Quali sono le principali implicazioni etiche nel caso in cui l’utero artificiale venga utilizzato come alternativa alla gravidanza naturale?

«Ci vorrà del tempo per pensare ad un impiego di queste nuove tecnologie sull’essere umano. In ogni caso, il suo uso più promettente potrebbe riguardare il supporto ai grandi prematuri. Una "incubatrice 2.0".
Da qui, il passo successivo è chiedersi se l’utero artificiale possa sostituire del tutto la gestazione.
Dal punto di vista bioetico e giuridico, questo apre due livelli di problematiche.
Il primo riguarda l’uso dell’utero artificiale come supporto in casi in cui la gravidanza non possa proseguire. Si potrebbero ridurre i rischi delle nascite pretermine, che oggi sono fra le principali cause di morte nei primi anni di vita o di disabilità. La biobag potrebbe, da un certo punto di vista, ridurre la medicalizzazione della gestione delle prime fasi di vita con i grandi prematuri.

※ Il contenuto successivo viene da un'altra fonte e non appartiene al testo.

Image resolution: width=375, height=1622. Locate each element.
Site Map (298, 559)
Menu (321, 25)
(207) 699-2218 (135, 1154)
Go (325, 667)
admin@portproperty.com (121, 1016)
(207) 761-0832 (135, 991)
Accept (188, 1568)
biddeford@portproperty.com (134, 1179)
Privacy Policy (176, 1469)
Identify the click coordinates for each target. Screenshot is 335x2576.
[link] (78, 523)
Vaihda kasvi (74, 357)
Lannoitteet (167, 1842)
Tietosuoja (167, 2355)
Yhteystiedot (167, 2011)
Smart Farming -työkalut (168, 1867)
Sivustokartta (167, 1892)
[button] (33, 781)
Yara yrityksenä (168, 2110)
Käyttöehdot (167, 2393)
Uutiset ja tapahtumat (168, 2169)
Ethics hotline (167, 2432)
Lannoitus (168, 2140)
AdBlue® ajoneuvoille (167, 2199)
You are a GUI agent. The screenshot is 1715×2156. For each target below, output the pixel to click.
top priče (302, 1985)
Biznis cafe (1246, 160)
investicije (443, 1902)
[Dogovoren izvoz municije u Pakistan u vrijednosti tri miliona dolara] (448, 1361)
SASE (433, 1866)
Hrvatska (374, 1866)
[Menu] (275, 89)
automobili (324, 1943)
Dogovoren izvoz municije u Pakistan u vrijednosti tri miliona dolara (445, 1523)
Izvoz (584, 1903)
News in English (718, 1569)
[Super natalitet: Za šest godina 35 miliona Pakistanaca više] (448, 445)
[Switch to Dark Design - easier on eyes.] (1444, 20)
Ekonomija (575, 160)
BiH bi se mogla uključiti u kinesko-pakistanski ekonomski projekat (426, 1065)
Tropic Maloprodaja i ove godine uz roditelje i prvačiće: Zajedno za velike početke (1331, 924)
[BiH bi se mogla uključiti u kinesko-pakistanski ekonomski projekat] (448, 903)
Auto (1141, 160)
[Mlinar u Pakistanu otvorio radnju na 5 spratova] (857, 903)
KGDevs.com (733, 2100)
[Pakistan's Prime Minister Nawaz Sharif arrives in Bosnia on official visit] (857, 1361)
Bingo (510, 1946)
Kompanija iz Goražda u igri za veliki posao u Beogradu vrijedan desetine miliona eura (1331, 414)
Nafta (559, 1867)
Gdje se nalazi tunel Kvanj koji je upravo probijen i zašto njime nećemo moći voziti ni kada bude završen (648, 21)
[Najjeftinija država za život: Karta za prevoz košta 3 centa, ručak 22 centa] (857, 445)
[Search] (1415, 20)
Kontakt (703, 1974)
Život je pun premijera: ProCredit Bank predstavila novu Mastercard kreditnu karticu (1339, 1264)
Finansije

A livello bioetico le questioni in gioco toccano il classico tema del superamento dei confini e dell’appropriatezza clinica, ma anche dell’accessibilità di tecnologie avanzatissime e della loro allocazione.
Se invece consideriamo l’utero artificiale come sostituto dell’intera gravidanza, si apre un vero e proprio “vaso di Pandora”. Se questo strumento permetterà davvero di portare a termine una gravidanza completamente al di fuori del corpo umano, allora il concetto stesso di genitorialità potrebbe essere rivoluzionato».

Quali diritti entrano in gioco quando si parla di gestazione artificiale? Come si inseriscono in questo nuovo contesto?

«È tutto ancora da definire: il diritto interviene solo dopo che una nuova possibilità diventa realtà, cercando di offrire un inquadramento normativo. In questo caso, i diritti in gioco riguardano le scelte riproduttive e la genitorialità.
Chi può accedere a un utero artificiale? Donne, uomini, single, coppie… Se la gravidanza non è più legata ad un utero, chiunque potrebbe usare questa tecnologia per diventare genitore.
Ma allora dobbiamo pensare a cambiare le definizioni di genitorialità, famiglia, legami parentali? Sono concetti fondamentali, tra i più antichi e strutturati nei nostri ordinamenti. Le nuove possibilità offerte dalla scienza ci stanno già spingendo a ripensare in profondità queste nozioni, che sono alla base della nostra convivenza sociale. Ed è questa, forse, la sfida più importante».

C’è il rischio che l’utero artificiale venga visto come una "scorciatoia" rispetto ai divieti di gestazione per altri vigenti in molti paesi europei?

«È decisamente presto per dirlo, perché ci vorranno anni prima che queste tecnologie possano essere utilizzate sull’essere umano. E chissà se, quando questo sarà possibile, la gestazione per altri sarà ancora problematica come è oggi.
Ad ogni modo, ipotizzando che questo possa avvenire in un futuro vicino, non parlerei di scorciatoia, piuttosto di una possibile alternativa, che farebbe passare in secondo piano la criticità forse più significativa della gestazione per altri: la mercificazione del corpo della donna gestante. Da questo punto di vista, l’utero artificiale potrebbe consentire di dare fiato al desiderio di genitorialità di alcune persone che, per diverse ragioni, non possono avere figli. Non senza, però, altre importanti problematiche etiche e giuridiche».

Si prevede un problema di disuguaglianze nell’accesso a questa tecnologia, soprattutto in termini economici o sociali?

«Le disuguaglianze sono un problema globale che riguarda tutte le tecnologie mediche e l’accesso ai benefici del progresso scientifico. Il mondo viaggia a due velocità: ci sono persone che possono accedere a cure avanzatissime; altre che non hanno nemmeno i servizi di base. Lo stesso può valere, in prospettiva futura, per l’utero artificiale».

Qual è il ruolo delle istituzioni (come università ed enti di ricerca) nel garantire un dibattito informato e pubblico su innovazioni così profonde?

«Le università sono il luogo della conoscenza e del confronto critico. Il contesto ideale per costruire momenti di approfondimento e riflessioni interdisciplinari su temi sfidanti come questo. Il ruolo delle istituzioni è promuovere sempre un’informazione consapevole e oggettiva e stimolare un dibattito plurale, aprendosi alla cittadinanza e alimentando la sete di conoscenza».